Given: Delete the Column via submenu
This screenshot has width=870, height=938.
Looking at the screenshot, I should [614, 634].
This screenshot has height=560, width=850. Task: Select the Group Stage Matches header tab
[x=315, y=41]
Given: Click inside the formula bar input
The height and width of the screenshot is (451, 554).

=======

* [Aim of the exercise] Return every line in the records that includes the string "Given".

* [Your solution]
Given: Delete the Column via submenu
Given: Click inside the formula bar input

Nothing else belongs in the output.